Current Research
Social epistasis
How do biological mutualisms get started in the first place? Once two entities start to connect, why might they continue dancing together, ultimately spinning off into a world of one?
From the mitochondria in your cells to the bacteria in your gut, YOU are a walking mutualism. If you were blended up and 100 random cells were chosen from the goo, only about 10 would be human. I think the Self is fundamentally plural, too.
My current project uses an engineered yeast mutualism to test for social epistasis. Strain A and Strain B require each other, and the duo can evolve to withstand greater dilutions than the ancestor pair was able to withstand. I want to see to what extent A and B's evolutionary trajectories are contingent on the other's; if I evolve several AB systems, how well will each individual strain do with separately-evolved partners?
Group hunting in animals
One lion hunting alone will catch a gazelle about 15% of the time. Two lions hunting together: 30%. Three or more lions? Still 30%. So why do lions group hunt in the first place?
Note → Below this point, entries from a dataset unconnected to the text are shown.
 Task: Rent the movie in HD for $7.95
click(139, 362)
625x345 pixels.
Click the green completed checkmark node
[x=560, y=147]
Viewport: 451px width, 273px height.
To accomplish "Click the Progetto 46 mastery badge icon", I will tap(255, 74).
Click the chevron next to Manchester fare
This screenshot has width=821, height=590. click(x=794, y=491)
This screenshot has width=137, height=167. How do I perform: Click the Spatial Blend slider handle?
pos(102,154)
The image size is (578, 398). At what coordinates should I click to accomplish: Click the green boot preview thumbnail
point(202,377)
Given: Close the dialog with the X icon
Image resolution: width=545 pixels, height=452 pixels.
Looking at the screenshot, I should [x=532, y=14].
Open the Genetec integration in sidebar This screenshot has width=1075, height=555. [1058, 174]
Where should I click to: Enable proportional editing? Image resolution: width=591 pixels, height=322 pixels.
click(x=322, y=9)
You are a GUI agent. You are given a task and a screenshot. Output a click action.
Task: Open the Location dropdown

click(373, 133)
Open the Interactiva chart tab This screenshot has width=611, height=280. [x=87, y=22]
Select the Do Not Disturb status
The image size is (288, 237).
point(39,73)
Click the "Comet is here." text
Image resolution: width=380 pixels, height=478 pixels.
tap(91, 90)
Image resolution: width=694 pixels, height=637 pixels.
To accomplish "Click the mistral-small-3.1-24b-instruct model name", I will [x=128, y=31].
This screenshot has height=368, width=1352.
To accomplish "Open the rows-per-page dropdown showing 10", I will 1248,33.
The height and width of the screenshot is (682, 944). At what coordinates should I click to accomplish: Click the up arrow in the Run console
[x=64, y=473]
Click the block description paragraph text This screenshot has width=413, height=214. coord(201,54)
I'm currently working with Nathan Mhyrvold, a serious fan of charismatic megafauna (like attracts like?), to model how costs of group hunting affect expected pack size.
On The Backburner
Bacteria and bacteriophage coevolution: How does ecology affect evolution?
In general, there is an unfortunate trade-off between using your environment and improving your environment. Bacteriophages must infect and kill their hosts to reproduce, but in doing so, they force their progeny to face fewer and increasingly-resistant hosts. Prior work has shown that reproductive restraint is evolutionarily favored when migration is local (moving next door) as opposed to global (moving randomly in the world) - though this work did not allow resistant hosts to evolve.
T7 viruses still break into their cellular hosts, but many viruses have found a sneakier way. These lazy criminals never leave their hosts at all, but have integrated into the host DNA, and quietly stay along for the ride. The remnants of these viruses comprise about 8% of the human genome, compared with just 1% that codes for human genes.
We have repeated this experiment allowing host resistance to evolve at high cost, and repeated it again allowing host resistance to evolve at low cost. An arms race has played out in these new experiments, as hosts evolve resistance and phages respond by evolving themselves. We are currently assaying the evolved strains to see what traits are consistently found in which ecologies.
Other Topics
Information Theory. My interest in game theory has been largely rekindled by Carl Bergstrom, and I hope to join him in examining the evolution of information signaling.
"The walking stick serves the purpose of an advertisement that the bearer's hands are employed otherwise than in useful effort, and it therefore has utility as an evidence of leisure."
Thorstein Veblen, 1899
Ethics. Recreational hunters outnumber vegetarians in our biology department. I find the discord between anthropocentric and biocentric conservationists fascinating, and would like to compare various ethical foundations of wildlife conservation. I am also intersted in the poorly-monikered 'leaky pipeline' metaphor, in which women 'leak' out of the academic pipeline.
"Penguins are only important because people enjoy seeing them walk about on rocks... I have no interest in preserving penguins for their own sake."
William Baxter, 1974
Motivation
Organisms change their environments, for better or worse. And the organisms themselves are evolving to suit the environments they are affecting - plants had to evolve to survive the oxygen atmosphere they were creating. The organism-environment divide gets murky., and the evolution of the system gets unpredictable very quickly.
Worse yet, the "environment" is often other organisms - the plants you eat, the coral that provides shelter, the fellow yous that are competing for resources - and they're evolving themselves. From this huge uncertain network, can we make evolutionary predictions of social dynamics?
Nazca boobies lay two eggs. Should both eggs hatch, the siblings go head to head in a sumo-wrestling death match - the first chick pushed out of the nest is ignored by the parents, and inevitably dies. (Three cheers for Mom and Dad, who fed me even though I was no match for Joshua.) A 2008 paper concluded that "Nazca boobies experience life-long consequences of androgenic preparation for an early battle to the death." How could this evolve?